Layer 1: Data Classification
  - Classify data as SECRET, SENSITIVE, NORMAL, or PUBLIC
  - Pattern-based detection (passwords, API keys, PII, SSNs, credit cards)
  - PUBLIC/NORMAL → allow immediately

Layer 2: LLM Supervisor
  - Fast model review (Gemini 2.0 Flash, GPT-4o Mini)
  - Decision caching per session (1-hour TTL) to reduce costs
  - Confidence scoring (0.0-1.0)
  - High confidence → auto-allow; low confidence → escalate to human

Layer 3: Human Approval
  - CLI: Color-coded interactive prompt with reasoning
  - Web UI: Modal dialog with sample data preview
  - Temporary grants (1-hour TTL per session + tool)
  - Timeout after 60s → auto-deny

Configuration

In ~/.cortex/config.json:

{
  "supervisor": {
    "provider": "google",
    "model": "gemini-2.0-flash",
    "cacheTTL": 3600
  }
}

See Security Supervisor for the full architecture guide.

Multi-User Authentication (v0.53.0+)

CortexPrism supports multi-user collaboration with:

PBKDF2 password hashing (200,000 iterations, SHA-256, per-user random salt) for user credentials
SHA-256 hashed API tokens stored in the user_tokens table — used for persistent CLI auth via Authorization: Bearer header
Team-based authorization — agents, vault entries, memory, and services are scoped to users and teams
Instance federation — pairing tokens enable trust between Cortex instances; federation_peers table tracks established relationships
Resource sharing — resource_shares table with ownership validation; users can share agents, sessions, and workspace with other users
Authorization guards — requireInstanceAdmin(), requireTeamAdmin(), requireTeamMember(), requireResourceOwner() enforce coarse permission checks on all API routes

AES-256-GCM Vault

API keys and credentials are stored encrypted using:

AES-256-GCM symmetric encryption
PBKDF2 key derivation (200,000 iterations, SHA-256, per-installation random salt)
Passphrase supplied via CORTEX_VAULT_KEY env var (never stored on disk)

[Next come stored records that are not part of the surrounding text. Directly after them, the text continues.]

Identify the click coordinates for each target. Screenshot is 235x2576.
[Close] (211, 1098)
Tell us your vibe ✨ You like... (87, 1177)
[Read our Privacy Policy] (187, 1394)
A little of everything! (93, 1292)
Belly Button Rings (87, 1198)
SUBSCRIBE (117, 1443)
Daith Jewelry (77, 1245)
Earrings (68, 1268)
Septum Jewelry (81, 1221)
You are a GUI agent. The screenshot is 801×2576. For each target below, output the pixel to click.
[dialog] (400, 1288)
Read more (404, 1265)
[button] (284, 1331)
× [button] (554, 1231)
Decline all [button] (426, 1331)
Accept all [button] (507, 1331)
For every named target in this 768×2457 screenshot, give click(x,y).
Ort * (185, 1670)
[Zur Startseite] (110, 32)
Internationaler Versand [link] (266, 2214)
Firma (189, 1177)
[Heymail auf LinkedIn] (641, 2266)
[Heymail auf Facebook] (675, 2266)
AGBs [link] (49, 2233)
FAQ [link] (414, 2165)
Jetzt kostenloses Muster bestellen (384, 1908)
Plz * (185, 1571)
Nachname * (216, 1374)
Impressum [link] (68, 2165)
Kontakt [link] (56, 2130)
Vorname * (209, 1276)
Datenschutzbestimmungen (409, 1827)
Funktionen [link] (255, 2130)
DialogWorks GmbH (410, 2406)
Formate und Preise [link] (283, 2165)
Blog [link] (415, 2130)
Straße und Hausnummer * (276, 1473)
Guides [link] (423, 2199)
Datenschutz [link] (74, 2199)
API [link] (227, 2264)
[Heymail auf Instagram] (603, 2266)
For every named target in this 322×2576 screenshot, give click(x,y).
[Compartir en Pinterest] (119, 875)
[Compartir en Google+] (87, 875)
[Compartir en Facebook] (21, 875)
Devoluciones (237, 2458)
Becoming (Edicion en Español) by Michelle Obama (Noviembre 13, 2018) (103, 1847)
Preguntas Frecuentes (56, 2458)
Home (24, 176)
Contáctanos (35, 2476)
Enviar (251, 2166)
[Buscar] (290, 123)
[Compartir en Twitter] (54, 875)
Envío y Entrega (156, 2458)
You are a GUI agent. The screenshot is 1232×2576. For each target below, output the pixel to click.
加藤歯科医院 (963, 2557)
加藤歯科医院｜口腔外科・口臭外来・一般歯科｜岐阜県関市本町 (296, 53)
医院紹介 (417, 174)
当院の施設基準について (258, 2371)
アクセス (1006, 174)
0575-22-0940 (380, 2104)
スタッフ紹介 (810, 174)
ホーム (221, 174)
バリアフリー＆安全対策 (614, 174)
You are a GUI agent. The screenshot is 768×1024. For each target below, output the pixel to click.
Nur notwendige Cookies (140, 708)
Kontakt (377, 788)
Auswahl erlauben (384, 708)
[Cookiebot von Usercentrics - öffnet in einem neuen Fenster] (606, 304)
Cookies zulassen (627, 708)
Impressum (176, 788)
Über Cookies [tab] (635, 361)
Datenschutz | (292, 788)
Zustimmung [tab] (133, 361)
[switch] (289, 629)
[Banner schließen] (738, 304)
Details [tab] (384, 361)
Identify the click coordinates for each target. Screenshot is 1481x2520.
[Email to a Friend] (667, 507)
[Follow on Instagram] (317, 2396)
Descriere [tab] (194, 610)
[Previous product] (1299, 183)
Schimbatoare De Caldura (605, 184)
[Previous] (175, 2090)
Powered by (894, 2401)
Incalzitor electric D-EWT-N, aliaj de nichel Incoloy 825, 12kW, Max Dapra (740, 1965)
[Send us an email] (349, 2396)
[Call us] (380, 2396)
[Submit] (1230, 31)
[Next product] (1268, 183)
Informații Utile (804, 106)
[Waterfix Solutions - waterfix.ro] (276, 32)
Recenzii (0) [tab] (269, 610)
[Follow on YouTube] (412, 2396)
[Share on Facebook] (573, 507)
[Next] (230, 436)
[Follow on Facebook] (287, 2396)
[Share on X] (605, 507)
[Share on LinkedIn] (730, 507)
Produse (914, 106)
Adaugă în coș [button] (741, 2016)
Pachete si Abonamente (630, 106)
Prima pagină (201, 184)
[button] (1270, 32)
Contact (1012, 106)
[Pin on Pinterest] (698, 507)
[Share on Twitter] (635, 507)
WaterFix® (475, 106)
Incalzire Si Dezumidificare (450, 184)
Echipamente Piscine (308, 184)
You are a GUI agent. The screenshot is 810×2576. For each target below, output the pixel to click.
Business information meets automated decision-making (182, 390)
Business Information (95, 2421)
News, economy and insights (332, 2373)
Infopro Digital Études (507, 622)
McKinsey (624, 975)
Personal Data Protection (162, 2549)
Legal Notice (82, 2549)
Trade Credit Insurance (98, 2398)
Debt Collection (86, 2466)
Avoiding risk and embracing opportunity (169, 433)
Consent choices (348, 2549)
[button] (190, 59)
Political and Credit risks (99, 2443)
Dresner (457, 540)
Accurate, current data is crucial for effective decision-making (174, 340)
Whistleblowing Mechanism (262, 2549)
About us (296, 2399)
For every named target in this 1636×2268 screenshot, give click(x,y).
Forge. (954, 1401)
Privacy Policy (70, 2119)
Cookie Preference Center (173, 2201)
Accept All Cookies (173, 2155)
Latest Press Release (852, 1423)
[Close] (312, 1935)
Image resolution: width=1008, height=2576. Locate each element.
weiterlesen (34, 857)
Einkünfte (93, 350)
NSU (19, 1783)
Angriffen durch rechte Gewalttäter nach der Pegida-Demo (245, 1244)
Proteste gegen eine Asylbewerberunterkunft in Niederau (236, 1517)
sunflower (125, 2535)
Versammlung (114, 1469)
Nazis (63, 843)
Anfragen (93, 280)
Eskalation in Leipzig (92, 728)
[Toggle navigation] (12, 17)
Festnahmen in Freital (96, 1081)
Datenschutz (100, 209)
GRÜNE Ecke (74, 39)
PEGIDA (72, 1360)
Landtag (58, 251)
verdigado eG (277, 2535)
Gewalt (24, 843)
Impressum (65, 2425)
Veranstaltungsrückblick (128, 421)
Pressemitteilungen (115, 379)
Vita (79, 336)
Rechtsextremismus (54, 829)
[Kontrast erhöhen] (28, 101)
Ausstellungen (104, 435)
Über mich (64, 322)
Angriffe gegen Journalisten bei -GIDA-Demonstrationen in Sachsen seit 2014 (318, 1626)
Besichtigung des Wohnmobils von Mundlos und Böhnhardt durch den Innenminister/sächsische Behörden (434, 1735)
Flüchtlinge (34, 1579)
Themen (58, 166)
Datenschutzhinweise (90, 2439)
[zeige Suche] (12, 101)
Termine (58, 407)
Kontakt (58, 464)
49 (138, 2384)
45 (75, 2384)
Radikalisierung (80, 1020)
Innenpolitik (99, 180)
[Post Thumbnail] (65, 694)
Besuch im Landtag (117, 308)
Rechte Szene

export CORTEX_VAULT_KEY="your-passphrase"
cortex vault store "openai-key" --service openai
cortex vault get "openai-key"

Once vaulted, credentials are removed from config.json plain text. Provider API keys in config are encrypted with AES-256-GCM before writing to disk. Access logging is fire-and-forget to prevent failures from blocking credential retrieval. Usage limits, expiration, and allowed-agent enforcement are checked before decryption.

Cortex Lens (Audit Log)

Append-only audit log in lens.db tracking 35+ event types:

Every LLM call (provider, model, token counts, cost)
Every tool call (name, arguments, result, policy decision)
Every policy evaluation (rule matched, effect, reason)
Every security supervisor decision (classification, LLM review, human approval)
Session start/end events
MQM predictions, observations, and weight updates
Node events (connected, disconnected, heartbeat, directives)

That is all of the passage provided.